-- WHAT NEEDS TO BE DONE --
Retrieve each line that contains the word "agent" from the entries below.

-- DATA SECTION --
=====
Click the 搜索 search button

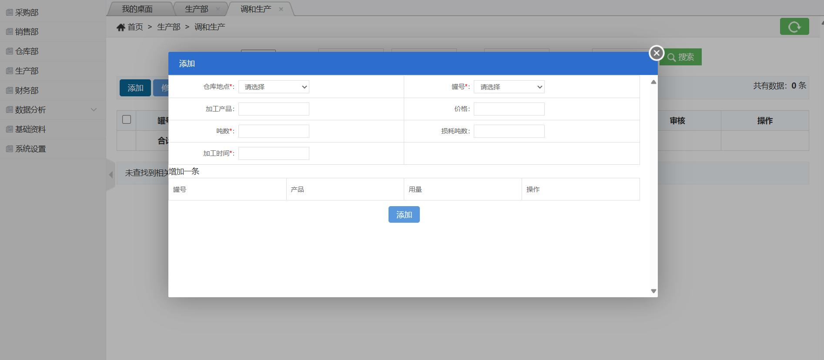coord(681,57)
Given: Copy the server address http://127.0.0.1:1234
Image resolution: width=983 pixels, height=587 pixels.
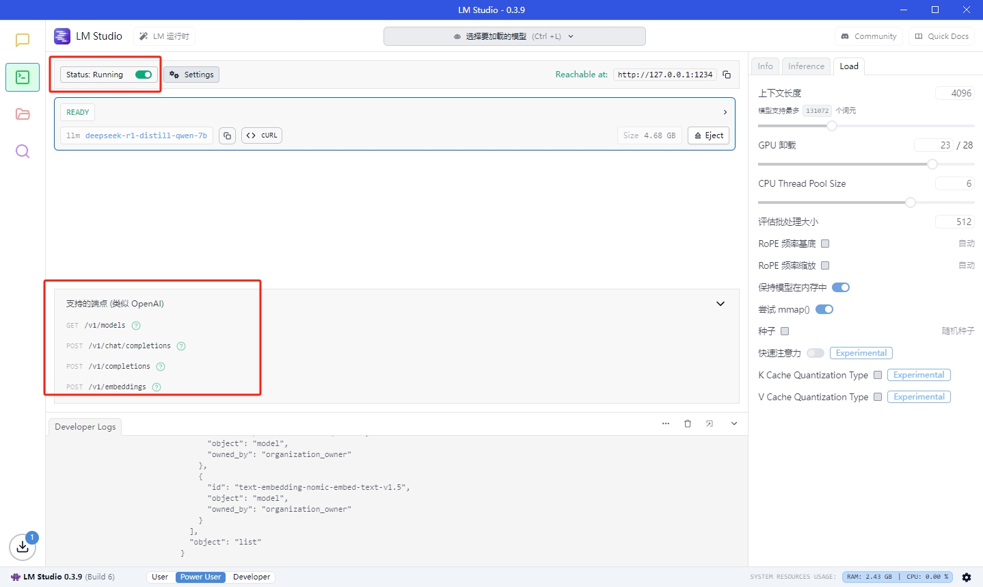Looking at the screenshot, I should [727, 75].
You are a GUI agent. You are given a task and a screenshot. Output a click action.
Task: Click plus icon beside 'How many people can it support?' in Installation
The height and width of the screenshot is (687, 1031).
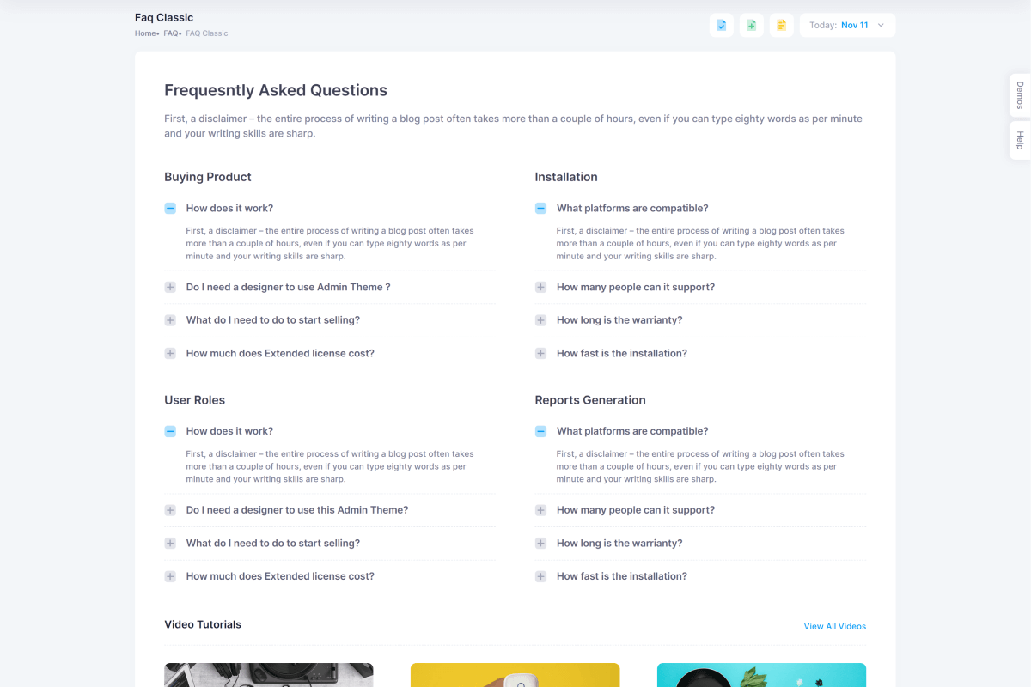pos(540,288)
=====
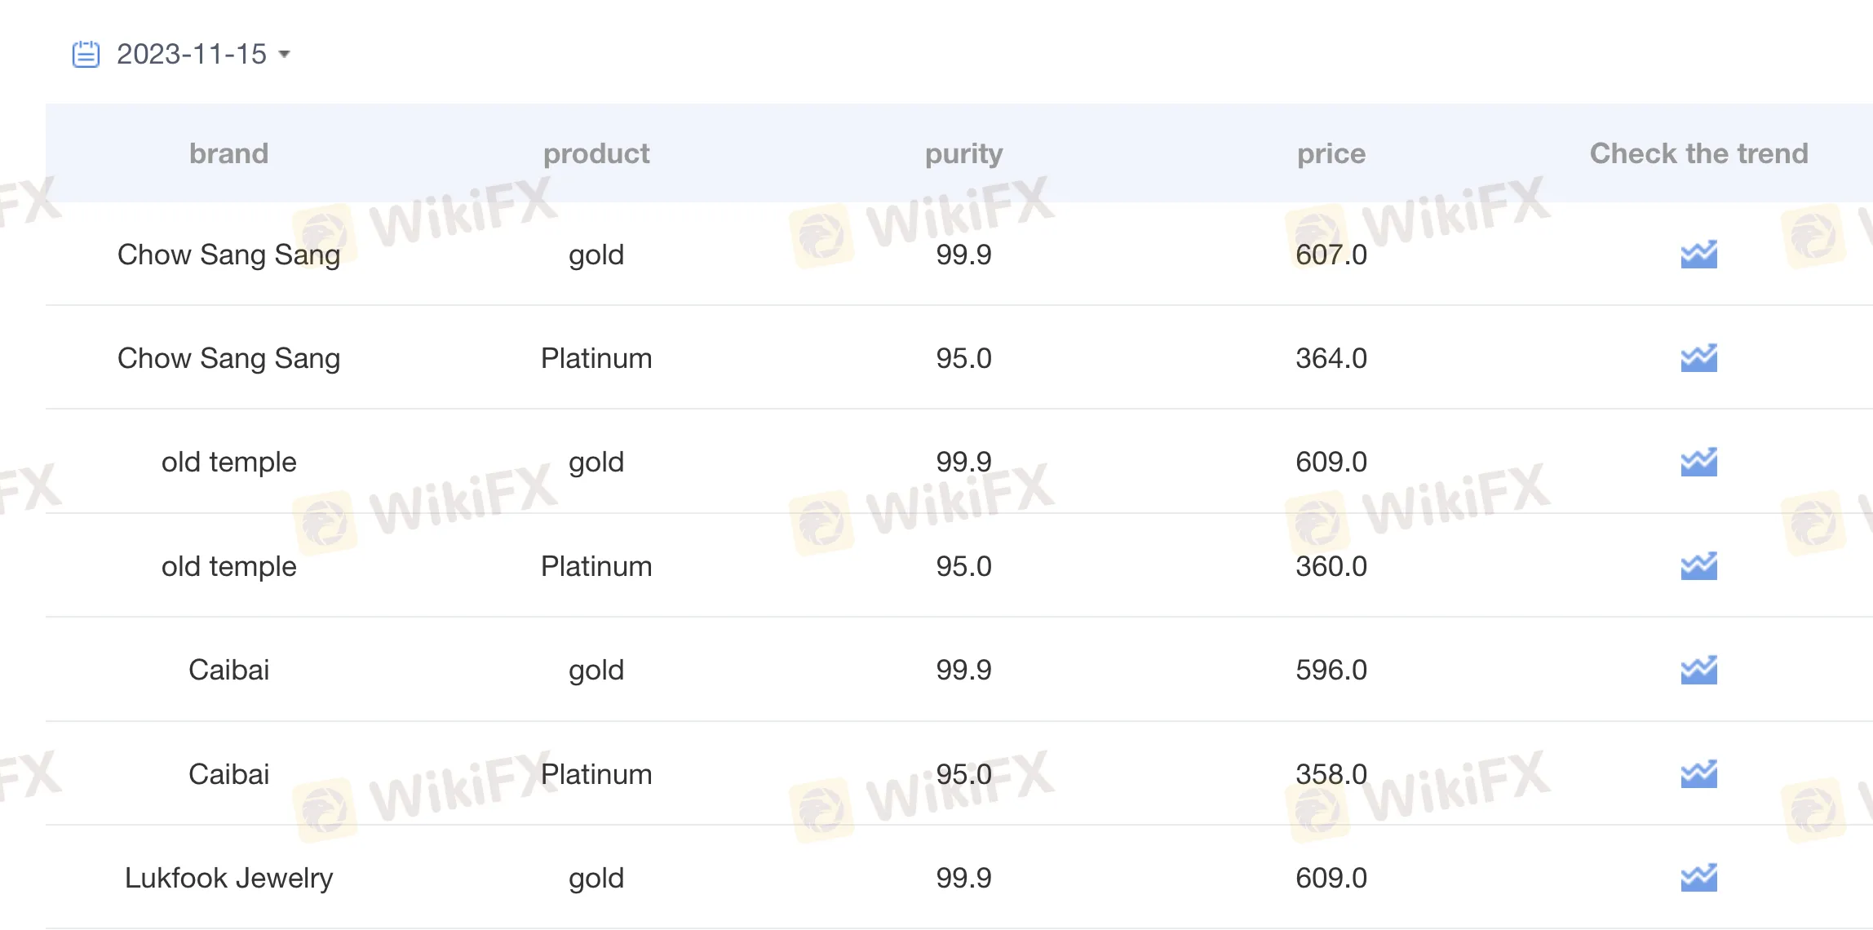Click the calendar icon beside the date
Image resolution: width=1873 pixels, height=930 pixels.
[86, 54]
=====
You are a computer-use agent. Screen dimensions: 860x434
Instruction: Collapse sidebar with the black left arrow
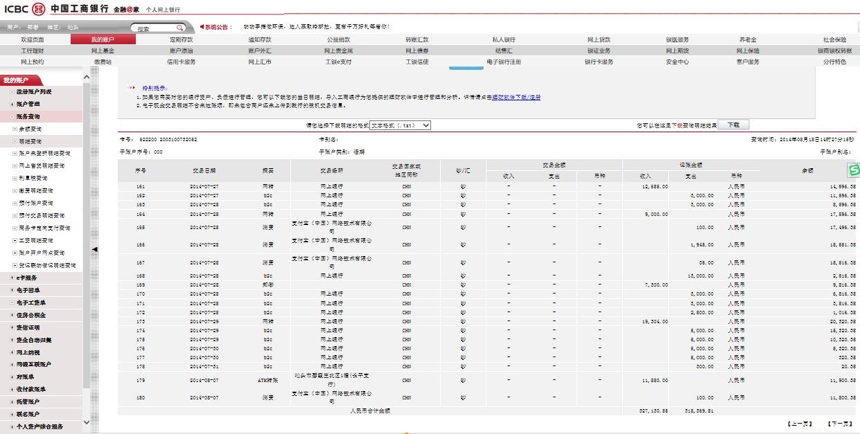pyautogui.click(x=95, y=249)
=====
-- ANSWER SPACE --
You are a GUI agent. You are given a task and a screenshot. Output a click action.
You are a computer-use agent. Screen dimensions: 860x434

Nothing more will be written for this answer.